If you’re scratching your head a bit on this match, there are a couple of reasons why this makes sense for Verizon beyond the purple logo and “!”. The addition of Yahoo is intended to bolster Verizon’s content creation and curation efforts and extend Verizon’s ad network (and of course there is the nostalgic component of bringing AOL and Yahoo together in one portfolio, sort of a trip back to the 1990’s. The funny aside of course is that AOL had tried and failed over 2 years ago to put the 2 companies together, prior to the Verizon AOL acquisition.). At the time of the AOL deal Verizon stated that it’s intent was to create a “cross-screen” experience for consumers, content creators and advertisers. That seems to be a pretty good summary of this deal as well.
Verizon, which has struggled on the content side as it’s cable / ISP business felt the pressure from content publishers like Netflix and Hulu, on mobile/digital advertising as it owned the infrastructure (the so called “dumb pipe”) but not the ad network with Google, Facebook and a host of emerging players from Pinterest to Instagram, has been on an acquisition spree for the past few years. It added several online video streaming properties lately in addition to AOL. While struggling along for the past 10+ years, Yahoo does bring an ad network with scale, and scale is essential for successfully competing with the momentum of Google and Facebook. For digital advertising revenues Yahoo was 5th worldwide in 2015 behind Google, Facebook, Baidu, and Alibaba; and 7th so far in 2016 with Tencent and Microsoft slipping ahead. Added to Verizon’s existing ad share the acquisition essentially doubles digital advertising share and in the US makes Verizon a (distant) third behind leader Google and at about half of Google’s share, Facebook.
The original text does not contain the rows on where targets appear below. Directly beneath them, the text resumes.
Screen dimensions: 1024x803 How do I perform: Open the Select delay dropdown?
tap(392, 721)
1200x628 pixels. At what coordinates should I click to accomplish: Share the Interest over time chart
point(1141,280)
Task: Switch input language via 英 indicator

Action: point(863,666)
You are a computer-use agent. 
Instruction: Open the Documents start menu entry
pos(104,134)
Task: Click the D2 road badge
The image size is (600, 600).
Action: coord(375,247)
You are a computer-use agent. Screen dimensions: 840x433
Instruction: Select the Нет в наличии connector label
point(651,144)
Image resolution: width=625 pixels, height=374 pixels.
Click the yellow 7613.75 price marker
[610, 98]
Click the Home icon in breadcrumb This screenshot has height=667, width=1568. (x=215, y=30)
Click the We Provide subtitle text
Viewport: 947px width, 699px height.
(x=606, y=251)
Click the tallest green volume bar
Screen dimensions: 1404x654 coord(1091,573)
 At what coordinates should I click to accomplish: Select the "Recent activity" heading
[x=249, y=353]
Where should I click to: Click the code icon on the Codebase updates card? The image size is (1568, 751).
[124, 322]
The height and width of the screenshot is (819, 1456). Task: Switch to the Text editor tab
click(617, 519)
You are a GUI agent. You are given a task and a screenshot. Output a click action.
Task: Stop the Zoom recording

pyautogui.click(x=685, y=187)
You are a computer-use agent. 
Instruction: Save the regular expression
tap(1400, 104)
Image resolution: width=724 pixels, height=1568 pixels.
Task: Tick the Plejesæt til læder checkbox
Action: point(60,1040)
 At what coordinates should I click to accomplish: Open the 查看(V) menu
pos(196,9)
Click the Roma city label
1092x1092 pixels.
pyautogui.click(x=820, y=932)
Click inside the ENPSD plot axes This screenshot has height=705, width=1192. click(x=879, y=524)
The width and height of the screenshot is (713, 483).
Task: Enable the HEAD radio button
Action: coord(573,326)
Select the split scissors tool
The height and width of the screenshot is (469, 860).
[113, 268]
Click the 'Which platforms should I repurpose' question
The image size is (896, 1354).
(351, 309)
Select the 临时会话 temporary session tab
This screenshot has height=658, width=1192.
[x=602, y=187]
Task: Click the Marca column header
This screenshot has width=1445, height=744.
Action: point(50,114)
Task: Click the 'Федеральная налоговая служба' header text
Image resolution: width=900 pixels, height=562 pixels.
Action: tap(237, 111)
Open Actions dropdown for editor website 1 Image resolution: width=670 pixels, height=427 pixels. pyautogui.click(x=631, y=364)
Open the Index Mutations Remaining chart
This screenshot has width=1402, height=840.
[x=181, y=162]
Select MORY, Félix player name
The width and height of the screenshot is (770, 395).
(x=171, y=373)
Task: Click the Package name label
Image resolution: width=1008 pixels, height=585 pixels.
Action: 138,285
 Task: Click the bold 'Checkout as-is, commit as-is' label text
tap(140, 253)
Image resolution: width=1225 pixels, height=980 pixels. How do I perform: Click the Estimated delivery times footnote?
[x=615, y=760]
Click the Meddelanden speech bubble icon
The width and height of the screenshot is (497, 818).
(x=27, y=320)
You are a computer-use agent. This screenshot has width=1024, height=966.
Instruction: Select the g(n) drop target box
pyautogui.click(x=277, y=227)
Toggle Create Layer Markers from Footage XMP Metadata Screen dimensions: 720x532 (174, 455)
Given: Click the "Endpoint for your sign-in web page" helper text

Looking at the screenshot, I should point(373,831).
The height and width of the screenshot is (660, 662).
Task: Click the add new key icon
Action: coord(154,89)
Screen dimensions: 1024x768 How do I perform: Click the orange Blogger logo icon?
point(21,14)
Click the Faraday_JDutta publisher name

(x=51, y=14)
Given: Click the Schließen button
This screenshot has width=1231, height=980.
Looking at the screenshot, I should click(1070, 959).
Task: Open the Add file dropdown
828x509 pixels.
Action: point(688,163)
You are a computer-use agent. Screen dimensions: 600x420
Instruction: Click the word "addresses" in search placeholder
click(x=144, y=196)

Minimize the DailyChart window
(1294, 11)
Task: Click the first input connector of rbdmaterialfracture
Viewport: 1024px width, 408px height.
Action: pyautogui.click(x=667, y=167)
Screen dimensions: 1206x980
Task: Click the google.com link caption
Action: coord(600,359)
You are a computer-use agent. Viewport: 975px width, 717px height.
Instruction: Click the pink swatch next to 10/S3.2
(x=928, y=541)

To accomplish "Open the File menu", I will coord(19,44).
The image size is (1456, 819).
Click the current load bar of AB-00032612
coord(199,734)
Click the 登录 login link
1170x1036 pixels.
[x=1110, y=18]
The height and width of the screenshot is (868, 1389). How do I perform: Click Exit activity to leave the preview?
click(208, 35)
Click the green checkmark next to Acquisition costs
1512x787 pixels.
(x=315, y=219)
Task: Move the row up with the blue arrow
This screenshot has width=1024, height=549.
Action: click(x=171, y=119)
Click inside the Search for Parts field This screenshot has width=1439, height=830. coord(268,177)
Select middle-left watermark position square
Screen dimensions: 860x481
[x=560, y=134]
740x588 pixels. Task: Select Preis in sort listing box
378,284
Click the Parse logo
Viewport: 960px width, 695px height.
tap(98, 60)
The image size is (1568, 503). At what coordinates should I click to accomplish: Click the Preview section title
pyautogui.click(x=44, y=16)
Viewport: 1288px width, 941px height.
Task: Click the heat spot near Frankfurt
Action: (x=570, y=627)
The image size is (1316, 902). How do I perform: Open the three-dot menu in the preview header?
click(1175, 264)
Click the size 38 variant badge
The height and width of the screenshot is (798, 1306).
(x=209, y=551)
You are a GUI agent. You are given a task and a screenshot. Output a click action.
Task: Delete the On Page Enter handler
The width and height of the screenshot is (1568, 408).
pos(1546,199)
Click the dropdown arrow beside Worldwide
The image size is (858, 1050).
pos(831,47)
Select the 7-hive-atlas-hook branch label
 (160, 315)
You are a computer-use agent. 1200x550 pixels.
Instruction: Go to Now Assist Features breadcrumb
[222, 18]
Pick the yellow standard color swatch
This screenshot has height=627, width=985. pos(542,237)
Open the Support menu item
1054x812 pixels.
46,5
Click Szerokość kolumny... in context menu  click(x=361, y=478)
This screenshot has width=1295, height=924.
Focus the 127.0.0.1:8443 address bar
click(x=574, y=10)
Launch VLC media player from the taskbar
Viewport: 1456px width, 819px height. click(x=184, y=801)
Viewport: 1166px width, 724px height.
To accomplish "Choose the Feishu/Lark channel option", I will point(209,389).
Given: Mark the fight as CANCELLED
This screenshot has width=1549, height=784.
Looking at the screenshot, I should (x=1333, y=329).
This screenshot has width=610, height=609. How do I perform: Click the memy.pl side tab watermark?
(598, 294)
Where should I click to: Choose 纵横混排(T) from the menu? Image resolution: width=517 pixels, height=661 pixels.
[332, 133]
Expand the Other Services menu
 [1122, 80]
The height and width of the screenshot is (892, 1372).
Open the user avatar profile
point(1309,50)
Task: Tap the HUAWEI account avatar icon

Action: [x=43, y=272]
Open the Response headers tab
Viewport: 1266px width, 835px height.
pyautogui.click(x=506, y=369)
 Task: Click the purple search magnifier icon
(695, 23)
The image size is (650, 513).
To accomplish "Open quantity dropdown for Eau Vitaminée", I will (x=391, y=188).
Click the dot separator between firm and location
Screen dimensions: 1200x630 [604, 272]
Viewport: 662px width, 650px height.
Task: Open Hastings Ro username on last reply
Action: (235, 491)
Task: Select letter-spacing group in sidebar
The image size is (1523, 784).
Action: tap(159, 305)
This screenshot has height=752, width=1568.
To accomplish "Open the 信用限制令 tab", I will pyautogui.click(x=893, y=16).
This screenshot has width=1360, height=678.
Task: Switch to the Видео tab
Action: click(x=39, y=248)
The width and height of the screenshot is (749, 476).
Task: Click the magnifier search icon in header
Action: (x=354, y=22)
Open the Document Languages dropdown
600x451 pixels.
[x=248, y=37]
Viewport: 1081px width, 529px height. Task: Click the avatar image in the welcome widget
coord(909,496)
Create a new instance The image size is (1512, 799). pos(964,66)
Verizon gets more than the ad network of course, Yahoo still has search, mail (don’t laugh, a lot of people don’t know it’s not cool to have Yahoo or AOL mail addresses), and content including Yahoo News, Finance and Sports, and of course acquisitions like Tumblr and Flickr. The Yahoo content properties are added to The Huffington Post, AOL.com, MAKERS, Endgadget and TechCrunch, giving Verizon a fairly wide set of content channels.
In her letter to Yahoos, CEO Marissa Mayer said she would stay on through the transition, but there is no mention of her joining Verizon. There is some speculation that she would take the reins of the yet unnamed investment company that remains, but that’s definitely a unknown. Mayer, who joined Yahoo from Google on 2012 to turn the business around, will leave Yahoo with a (according to an SEC filing) severance package of ~$55M.
Like all acquisition announcements there is still a lot of unknowns, but those holes will get filled in over the next 2 quarters as the deal progresses through its approvals by Yahoo shareholders and a host of regulatory reviews.